UN Climate chief Simon Stiell described the renewable energy transition as central to energy security for multiple countries, including India, at the COP31-IEA High-Level Energy Transition Dialogue. The piece also notes India's growing renewable capacity, subsidies, finance challenges, and related global shifts toward clean energy.

Why It Matters

The remarks frame renewables as a strategic lever for national security and economic stability, highlighting finance gaps and policy needs as countries pursue deeper decarbonization.

Timeline

8 Events

Momentum toward COP33 and Global Stocktake

May 1, 2026

Stiell said the renewables push should accelerate progress so that by COP33 in 2028 for the second Global Stocktake, nations are closer to meeting commitments from the first.

Stiell opening remarks at COP31-IEA High-Level Energy Transition Dialogue

April 30, 2026

Stiell described renewables as safer, cheaper, and cleaner energy not capturable by trade routes or conflicts, and said governments are pushing renewables to restore energy security, economic stability, competitiveness, policy autonomy, and basic sovereignty.

HT report: India flags mitigation ambition gap in climate plan (2031-35)

April 28, 2026

Hindustan Times reported that India flagged a 'mitigation ambition gap' in its climate plan for the 2031-35 period submitted to the UNFCCC, noting that achieving the targets would depend on adequate climate finance.

India LPG price volatility could drive under-recoveries

April 2026

Sunil Mani of IISD warned that Gulf tensions heighten LPG price volatility; if prices stay elevated, under-recoveries could exceed ₹60,000 crore ($7 billion) in FY 2026-27, increasing pressure on public finances; alternatives like electric cooking and decentralized biogas could improve affordability and reduce risk.

India's non-fossil energy capacity and renewables install base as of March 31, 2026

March 31, 2026

Renewable energy statistics place India third globally in installed renewable capacity (250.52 GW), with total non-fossil capacity at 283.46 GW, comprising 274.68 GW renewables (150.26 GW solar, 56.09 GW wind, 11.75 GW bioenergy, 5.17 GW small hydropower, 51.41 GW large hydropower) and 8.78 GW nuclear, per Renewable Energy Statistics 2026.

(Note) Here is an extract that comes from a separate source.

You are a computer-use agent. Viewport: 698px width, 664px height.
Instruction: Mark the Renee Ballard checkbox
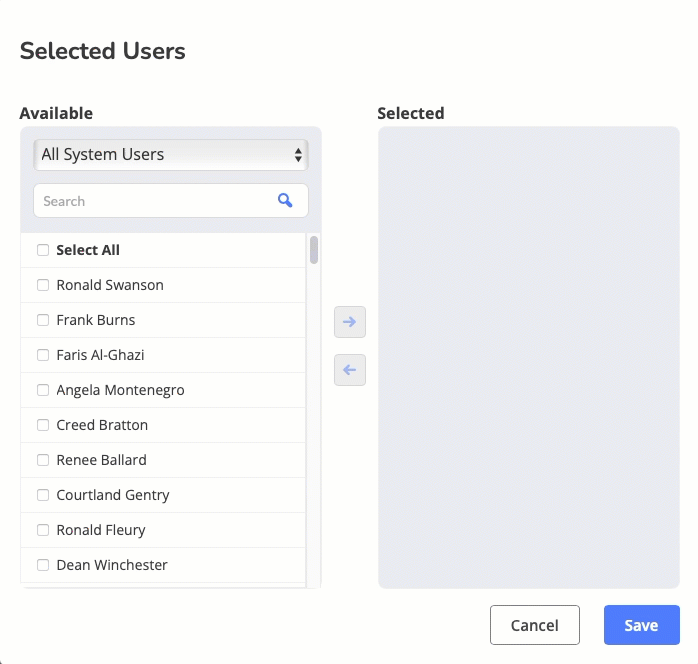tap(43, 460)
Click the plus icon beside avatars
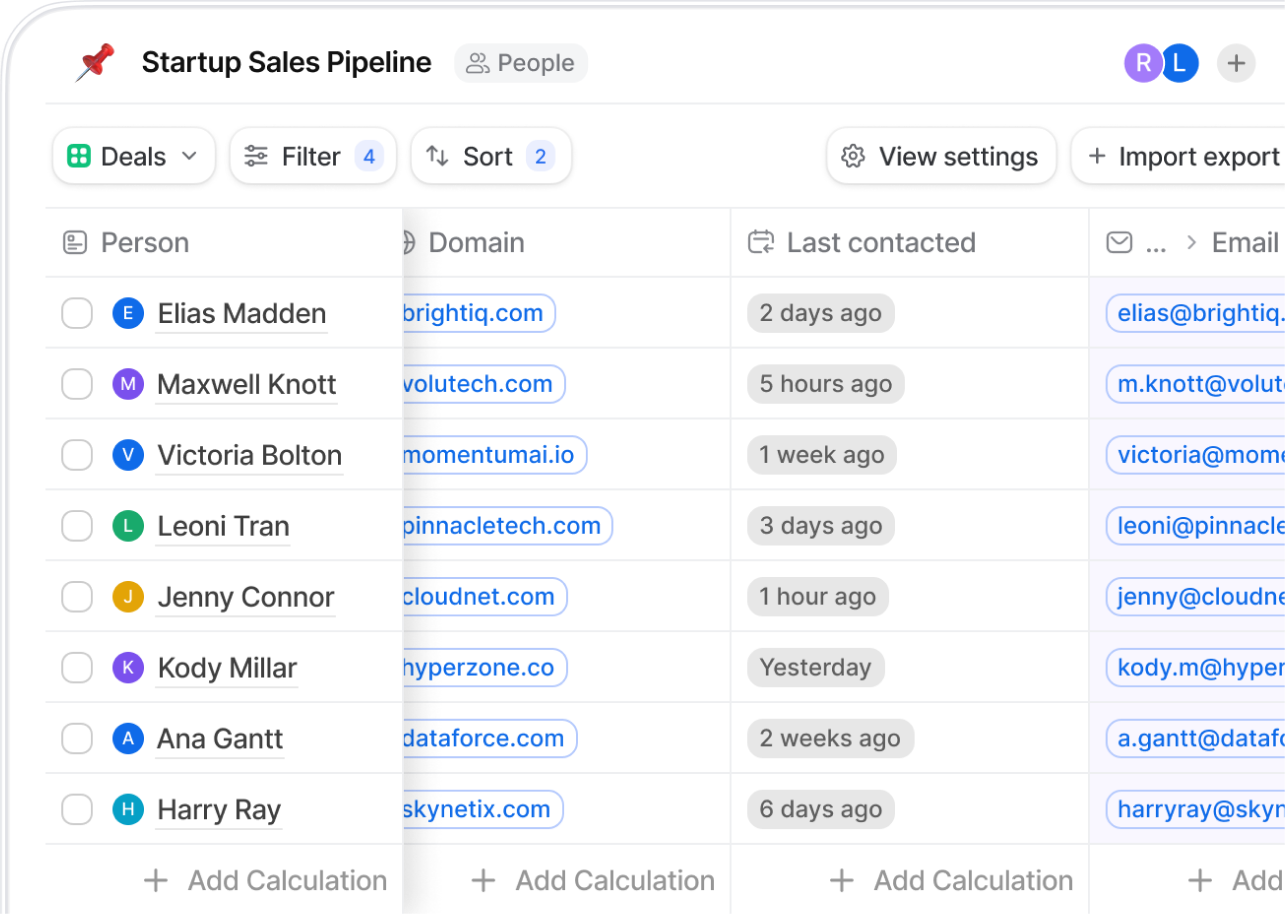 pos(1236,64)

IISD notes energy subsidies in last financial year

2025

IISD said India spent at least ₹4.3 lakh crore ($51 billion) on energy subsidies in the last financial year, with about 75% in consumption subsidies for electricity and LPG, highlighting fiscal exposure to energy price volatility.

FY2025 renewable energy subsidies reported by IISD

2025

IISD reported that subsidies for renewable energy reached ₹26,406 crore in FY 2025, with nearly half directed to decentralized solutions such as rooftop solar and farmer-led renewables; electric-vehicle subsidies rose to ₹16,812 crore; these shifts could ease long-term fiscal pressures if supported by targeted policy and investment.

Solar generation growth highlighted (2024)

2024

Stiell noted that last year clean energy investment was set to double that of fossil fuels, and solar generation rose by about 600 terawatt-hours in 2024, illustrating the renewables boom despite uneven transition.